Per Israele ha risposto indirettamente a Trump il primo ministro Benjamin (Bibi) Netanyahu secondo cui «indietro non si torna» per cui presto «non ci sarà più alcuna Hamas né alcun Hamastan» a Gaza. Un’uscita sibillina per non irritare l’ala ultranazionalista del suo governo che potrebbe lasciarlo in minoranza se il primo ministro accetterà l’offerta di Trump. Atteso alla Casa Bianca all’inizio della prossima settimana, sarà difficile per Bibi dire di no al presidente Usa che ha appena bombardato gli impianti nucleari iraniani ma rischioso per lui è anche dipendere dall’opposizione.

PORTE GIREVOLI

Le uscite dei suoi ministri sono indicative del conflitto in seno all’esecutivo: parlando da Tallin per l’inaugurazione della prima ambasciata di Israele in Estonia, il ministro degli Esteri, il centrista Gideon Sa’ar, ha affermato che nel paese c’è «una larga maggioranza per l’accordo» e che Israele è seriamente impegnato a raggiungere un’intesa con Hamas sulla fine della guerra e la liberazione degli ostaggi. A Sa’ar ha risposto il ministro della Diaspora Amichai Chikli, del partito Likud di Netanyahu, ricordando che il quadro non è stato ancora presentato al governo. I ministri ultranazionalisti Bezalel Smotrich (Finanze) e Itamar Ben-Gvir starebbero invece valutando di ritirare i loro 13 deputati dalla coalizione, lasciando Bibi in minoranza.
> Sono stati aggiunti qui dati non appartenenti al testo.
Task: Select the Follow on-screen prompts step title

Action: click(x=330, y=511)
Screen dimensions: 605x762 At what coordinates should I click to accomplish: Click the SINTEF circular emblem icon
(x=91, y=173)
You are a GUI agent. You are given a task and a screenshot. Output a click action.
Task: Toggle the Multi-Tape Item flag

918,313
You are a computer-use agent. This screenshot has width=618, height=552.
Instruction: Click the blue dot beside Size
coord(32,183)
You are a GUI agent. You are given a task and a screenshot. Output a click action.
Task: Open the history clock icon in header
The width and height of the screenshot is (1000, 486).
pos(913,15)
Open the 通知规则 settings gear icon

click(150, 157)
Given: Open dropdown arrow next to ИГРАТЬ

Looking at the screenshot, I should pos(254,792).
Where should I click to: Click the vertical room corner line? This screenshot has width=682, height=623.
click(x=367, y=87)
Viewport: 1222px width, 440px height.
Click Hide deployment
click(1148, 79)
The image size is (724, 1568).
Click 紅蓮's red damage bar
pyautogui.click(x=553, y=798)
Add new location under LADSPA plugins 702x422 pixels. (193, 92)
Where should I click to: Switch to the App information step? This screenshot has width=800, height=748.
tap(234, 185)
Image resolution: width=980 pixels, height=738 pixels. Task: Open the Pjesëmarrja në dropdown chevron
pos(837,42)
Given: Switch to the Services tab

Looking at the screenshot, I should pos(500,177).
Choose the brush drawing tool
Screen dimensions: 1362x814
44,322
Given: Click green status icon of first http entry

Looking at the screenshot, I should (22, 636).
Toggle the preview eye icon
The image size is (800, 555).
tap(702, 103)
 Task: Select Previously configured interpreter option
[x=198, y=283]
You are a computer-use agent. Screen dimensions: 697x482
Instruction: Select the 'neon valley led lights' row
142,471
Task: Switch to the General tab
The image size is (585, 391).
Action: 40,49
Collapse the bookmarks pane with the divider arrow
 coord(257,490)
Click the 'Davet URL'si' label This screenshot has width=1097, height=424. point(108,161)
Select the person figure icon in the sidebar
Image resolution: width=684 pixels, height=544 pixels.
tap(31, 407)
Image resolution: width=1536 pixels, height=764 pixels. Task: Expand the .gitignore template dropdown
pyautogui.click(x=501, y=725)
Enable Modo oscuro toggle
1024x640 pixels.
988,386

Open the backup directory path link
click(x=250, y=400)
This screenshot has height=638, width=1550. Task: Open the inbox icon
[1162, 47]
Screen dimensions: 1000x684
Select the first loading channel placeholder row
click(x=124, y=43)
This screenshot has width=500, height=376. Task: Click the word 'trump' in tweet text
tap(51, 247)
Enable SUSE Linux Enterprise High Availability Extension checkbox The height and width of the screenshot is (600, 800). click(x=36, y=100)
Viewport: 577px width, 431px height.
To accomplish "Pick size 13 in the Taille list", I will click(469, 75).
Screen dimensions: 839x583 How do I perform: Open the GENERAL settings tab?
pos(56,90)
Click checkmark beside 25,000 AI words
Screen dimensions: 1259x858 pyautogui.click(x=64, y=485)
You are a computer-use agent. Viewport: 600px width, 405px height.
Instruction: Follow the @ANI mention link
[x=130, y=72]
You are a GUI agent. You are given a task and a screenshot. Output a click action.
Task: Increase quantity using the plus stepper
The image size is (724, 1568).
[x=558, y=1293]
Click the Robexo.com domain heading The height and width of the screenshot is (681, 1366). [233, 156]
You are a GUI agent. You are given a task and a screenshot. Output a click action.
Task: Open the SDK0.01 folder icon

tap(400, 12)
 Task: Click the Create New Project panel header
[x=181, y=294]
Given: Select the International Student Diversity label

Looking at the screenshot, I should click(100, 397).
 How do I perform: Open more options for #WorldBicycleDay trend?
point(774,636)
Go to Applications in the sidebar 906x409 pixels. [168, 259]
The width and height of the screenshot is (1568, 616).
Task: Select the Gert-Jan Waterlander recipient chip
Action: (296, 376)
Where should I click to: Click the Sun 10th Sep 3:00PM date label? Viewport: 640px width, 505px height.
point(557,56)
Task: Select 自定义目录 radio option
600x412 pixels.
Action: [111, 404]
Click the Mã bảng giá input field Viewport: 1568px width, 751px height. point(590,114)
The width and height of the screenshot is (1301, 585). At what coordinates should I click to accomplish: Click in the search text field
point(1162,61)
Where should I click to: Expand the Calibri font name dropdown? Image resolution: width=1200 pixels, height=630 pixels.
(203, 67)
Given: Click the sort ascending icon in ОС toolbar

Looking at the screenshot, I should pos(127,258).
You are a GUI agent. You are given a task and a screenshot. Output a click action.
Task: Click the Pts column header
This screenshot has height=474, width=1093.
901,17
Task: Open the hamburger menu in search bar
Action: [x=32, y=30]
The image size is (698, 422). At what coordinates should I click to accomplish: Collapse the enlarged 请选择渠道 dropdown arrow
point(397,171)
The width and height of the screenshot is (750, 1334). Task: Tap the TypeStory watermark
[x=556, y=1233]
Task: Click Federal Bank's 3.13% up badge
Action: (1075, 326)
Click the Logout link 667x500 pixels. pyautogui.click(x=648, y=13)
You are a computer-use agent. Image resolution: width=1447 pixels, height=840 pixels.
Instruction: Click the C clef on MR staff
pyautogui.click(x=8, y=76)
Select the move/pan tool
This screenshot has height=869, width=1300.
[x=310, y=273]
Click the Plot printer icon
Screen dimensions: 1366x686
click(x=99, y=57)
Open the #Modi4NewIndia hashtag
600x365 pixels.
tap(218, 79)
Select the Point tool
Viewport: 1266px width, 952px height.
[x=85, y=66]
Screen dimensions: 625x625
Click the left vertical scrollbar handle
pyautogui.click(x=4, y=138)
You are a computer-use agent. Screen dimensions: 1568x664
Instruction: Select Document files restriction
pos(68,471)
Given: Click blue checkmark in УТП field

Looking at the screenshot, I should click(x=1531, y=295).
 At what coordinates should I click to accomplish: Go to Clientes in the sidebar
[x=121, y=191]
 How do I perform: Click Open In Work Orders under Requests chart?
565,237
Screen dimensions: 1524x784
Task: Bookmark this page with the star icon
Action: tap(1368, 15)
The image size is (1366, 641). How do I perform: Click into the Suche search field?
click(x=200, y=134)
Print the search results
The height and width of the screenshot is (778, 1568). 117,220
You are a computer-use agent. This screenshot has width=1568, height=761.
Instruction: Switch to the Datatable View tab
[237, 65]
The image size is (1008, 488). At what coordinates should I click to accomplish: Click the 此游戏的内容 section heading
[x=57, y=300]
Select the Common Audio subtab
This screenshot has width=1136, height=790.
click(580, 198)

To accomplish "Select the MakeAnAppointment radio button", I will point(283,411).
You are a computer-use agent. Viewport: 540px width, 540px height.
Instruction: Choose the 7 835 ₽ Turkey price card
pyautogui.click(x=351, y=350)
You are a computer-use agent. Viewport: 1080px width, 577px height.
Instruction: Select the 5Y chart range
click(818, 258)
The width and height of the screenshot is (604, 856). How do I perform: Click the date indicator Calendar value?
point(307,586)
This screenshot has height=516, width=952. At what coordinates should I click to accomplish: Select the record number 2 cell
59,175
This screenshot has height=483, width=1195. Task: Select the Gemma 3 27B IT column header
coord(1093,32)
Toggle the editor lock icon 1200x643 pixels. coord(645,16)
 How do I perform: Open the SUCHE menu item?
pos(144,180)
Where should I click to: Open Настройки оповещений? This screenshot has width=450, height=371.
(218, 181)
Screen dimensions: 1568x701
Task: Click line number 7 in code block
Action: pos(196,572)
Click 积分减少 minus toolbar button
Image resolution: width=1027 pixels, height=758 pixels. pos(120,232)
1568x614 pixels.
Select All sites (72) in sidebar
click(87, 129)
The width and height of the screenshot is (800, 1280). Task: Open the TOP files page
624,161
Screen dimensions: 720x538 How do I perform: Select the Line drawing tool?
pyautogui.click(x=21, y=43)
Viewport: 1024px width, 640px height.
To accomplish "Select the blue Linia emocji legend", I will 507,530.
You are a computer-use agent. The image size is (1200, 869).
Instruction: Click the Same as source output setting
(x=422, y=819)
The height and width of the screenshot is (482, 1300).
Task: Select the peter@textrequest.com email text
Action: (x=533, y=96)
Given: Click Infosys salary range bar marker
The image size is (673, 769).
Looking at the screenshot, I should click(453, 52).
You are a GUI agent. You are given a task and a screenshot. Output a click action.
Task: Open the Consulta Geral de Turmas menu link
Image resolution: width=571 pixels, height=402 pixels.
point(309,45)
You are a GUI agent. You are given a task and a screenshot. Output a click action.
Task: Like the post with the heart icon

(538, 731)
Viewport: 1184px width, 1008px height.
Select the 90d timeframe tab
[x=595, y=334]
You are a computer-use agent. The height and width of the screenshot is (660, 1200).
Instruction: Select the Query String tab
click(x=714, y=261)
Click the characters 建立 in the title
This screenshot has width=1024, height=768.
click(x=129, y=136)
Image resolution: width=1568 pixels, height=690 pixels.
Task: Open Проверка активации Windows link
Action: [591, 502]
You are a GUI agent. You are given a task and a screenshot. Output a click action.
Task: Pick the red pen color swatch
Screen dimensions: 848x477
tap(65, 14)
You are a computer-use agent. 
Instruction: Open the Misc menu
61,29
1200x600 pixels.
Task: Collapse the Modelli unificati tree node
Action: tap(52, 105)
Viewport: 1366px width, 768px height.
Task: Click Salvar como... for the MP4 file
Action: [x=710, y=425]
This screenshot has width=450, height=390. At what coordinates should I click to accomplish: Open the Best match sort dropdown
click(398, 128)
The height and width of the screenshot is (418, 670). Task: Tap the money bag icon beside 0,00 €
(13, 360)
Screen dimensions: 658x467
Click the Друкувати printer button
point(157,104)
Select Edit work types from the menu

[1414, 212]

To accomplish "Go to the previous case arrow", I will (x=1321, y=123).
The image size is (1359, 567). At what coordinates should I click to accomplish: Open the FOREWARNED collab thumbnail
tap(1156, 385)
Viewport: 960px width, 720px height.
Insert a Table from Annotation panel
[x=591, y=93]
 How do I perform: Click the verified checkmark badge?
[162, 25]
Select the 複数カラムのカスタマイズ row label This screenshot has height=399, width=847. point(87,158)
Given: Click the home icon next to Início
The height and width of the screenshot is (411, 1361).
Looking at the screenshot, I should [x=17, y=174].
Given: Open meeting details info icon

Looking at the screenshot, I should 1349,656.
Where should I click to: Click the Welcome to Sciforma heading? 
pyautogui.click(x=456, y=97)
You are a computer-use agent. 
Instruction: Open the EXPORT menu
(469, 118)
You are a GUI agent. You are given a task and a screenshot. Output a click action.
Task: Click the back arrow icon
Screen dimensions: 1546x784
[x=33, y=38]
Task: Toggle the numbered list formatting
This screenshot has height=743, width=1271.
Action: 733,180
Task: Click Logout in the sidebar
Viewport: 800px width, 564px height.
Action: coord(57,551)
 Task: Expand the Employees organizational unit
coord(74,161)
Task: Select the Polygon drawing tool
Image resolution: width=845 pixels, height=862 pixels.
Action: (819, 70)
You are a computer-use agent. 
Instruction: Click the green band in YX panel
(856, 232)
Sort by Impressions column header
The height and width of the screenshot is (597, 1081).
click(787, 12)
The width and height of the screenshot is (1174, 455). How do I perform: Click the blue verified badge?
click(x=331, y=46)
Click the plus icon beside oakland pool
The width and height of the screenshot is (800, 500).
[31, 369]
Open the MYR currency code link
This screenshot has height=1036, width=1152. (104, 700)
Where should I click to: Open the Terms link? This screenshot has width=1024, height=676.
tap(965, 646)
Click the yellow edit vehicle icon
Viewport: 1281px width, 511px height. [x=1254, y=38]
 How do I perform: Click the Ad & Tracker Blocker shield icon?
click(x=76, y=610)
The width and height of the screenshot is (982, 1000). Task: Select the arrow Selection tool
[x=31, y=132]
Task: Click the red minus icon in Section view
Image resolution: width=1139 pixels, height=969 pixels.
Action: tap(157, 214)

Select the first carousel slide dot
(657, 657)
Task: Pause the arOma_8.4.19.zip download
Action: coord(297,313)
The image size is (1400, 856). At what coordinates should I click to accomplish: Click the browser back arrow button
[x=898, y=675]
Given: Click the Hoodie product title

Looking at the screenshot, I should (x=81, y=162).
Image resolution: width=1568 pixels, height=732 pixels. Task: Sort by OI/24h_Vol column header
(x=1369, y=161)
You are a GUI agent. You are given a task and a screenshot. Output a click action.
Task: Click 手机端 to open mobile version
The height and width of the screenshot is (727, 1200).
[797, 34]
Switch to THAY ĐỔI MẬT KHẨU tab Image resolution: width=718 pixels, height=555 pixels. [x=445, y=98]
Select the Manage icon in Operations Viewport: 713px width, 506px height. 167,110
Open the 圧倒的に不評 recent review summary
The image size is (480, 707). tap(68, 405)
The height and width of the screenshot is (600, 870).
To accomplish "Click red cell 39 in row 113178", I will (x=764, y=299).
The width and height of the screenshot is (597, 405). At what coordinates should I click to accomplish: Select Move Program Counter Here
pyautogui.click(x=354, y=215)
Un aiuto al primo ministro potrebbe però arrivare dall’opposizione il cui leader, il progressista Yair Lapid ha offerto a Netanyahu sostegno politico. Al posto dei 13 voti di Ben Gvir e Smotrich nella Knesset, «hai 23 voti da parte mia come rete di sicurezza per l'accordo con gli ostaggi», ha detto Lapid in una dichiarazione. «Dobbiamo portare tutti a casa adesso». La palla è nel campo di Hamas e poi in quello di Bibi.